A
EAD tem se tornado cada vez agigantada
como modalidade de ensino graças aos avanços das novas tecnologias, oferecendo cursos para comunidades que esteja em qualquer lugar. É uma das características da EAD possibilitar ensino que atenda a situações e necessidades específicas dos indivíduos, rompendo espaço, driblando a falta de tempo das pessoas.
No
mundo há um longo histórico desenvolvido a começar por grandes pioneiros e por universidades sérias que fizeram da EAD uma modalidade importante, mas foram as novas tecnologias do final do século XX que ampliaram seu conceito, importância e possibilidades. As universidades e outras instituições de ensino estão oferecendo essa modalidade ou vão oferecer pela força das circunstâncias impostas pelas mudanças de paradigmas e da modernidade.
O
mundo dito globalizado de hoje, de
acelerado progresso tecnológico, exige pessoas dinâmicas, flexíveis e autônomas, pessoas que respondam às exigências do mercado.

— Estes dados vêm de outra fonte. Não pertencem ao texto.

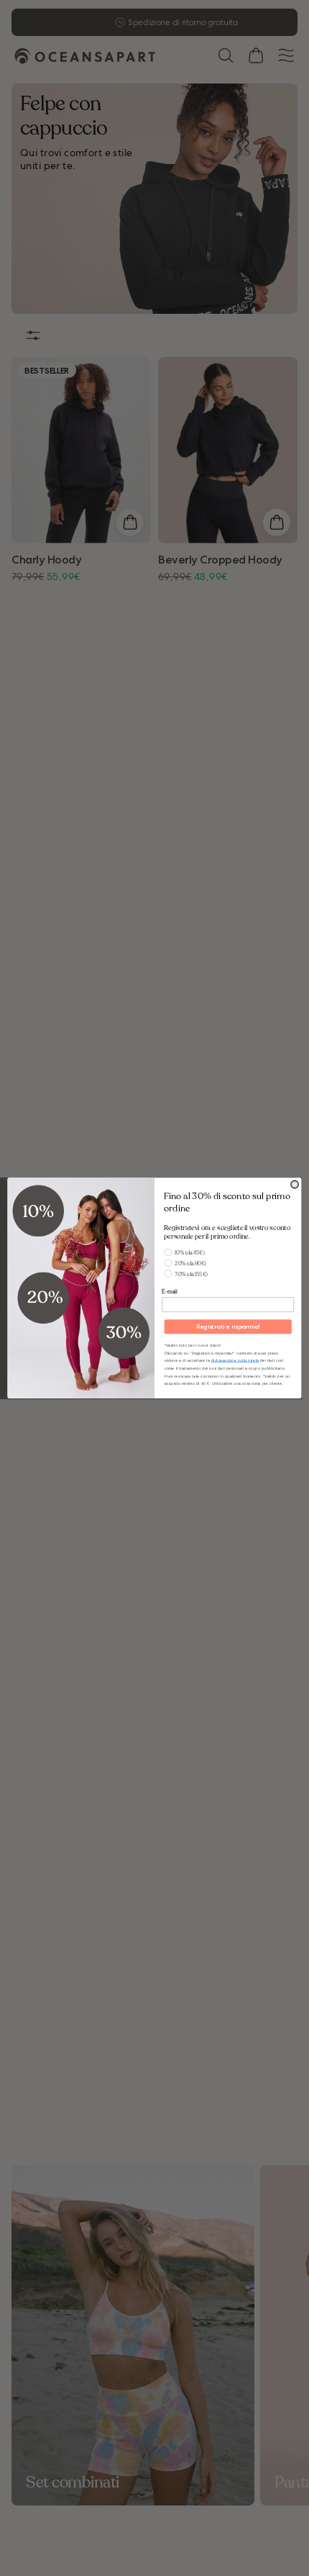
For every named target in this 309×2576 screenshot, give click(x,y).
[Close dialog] (294, 1184)
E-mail (169, 1291)
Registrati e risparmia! (227, 1326)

Eis que a EAD é a modalidade que mais tem chances de romper os paradigmas atuais (ainda atuais) da escola convencional, que é um modelo que vigora há séculos, que não conseguiu aproveitar as modernas tecnologias nas suas reais potencialidades.
Quanto à legislação, o artigo 80 da LDB/96, regulamentada pelo Decreto 5.622/2005, incentiva todas as modalidades de ensino a distância e continuada, em todos os níveis de ensino. Mas muita coisa ainda tem que ser prevista e criada em leis e projetos governamentais para que essa modalidade seja amplamente aproveitada, somando-se a utilização de todas as mídias eletrônicas e impressas pode ajudar-nos a criar todas as modalidades de curso necessárias para dar um salto qualitativo na educação continuada, na formação permanente de educadores, na reeducação dos desempregados.
É fácil
fazer EAD?
Não é fácil
nem responder a essa pergunta. Mas
vemos que instituições oferecem cursos
em EAD de várias formas, métodos
e estratégias, até mesmo sem levar
em conta projetos pedagógicos e objetivos
educacionais genuínos, prevalecendo
a busca por mercado, por uma clientela
que possa pagar espalhada por um
vasto território, formando turmas
numerosas e sem meios de integrar
toda essa gente. Esse tipo de EAD é fácil.
Agora
uma EAD verdadeiramente transformadora
e significativa não deve
ser fácil, como não é fácil educar, construir, progredir. É preciso romper
paradigmas, projetar, investir e inovar, sem deixar perder o caminho
da Educação. Isso não é nada fácil, pois para isso tem que haver um casamento
perfeito entre conhecimento e métodos, entre o saber e a tecnologia.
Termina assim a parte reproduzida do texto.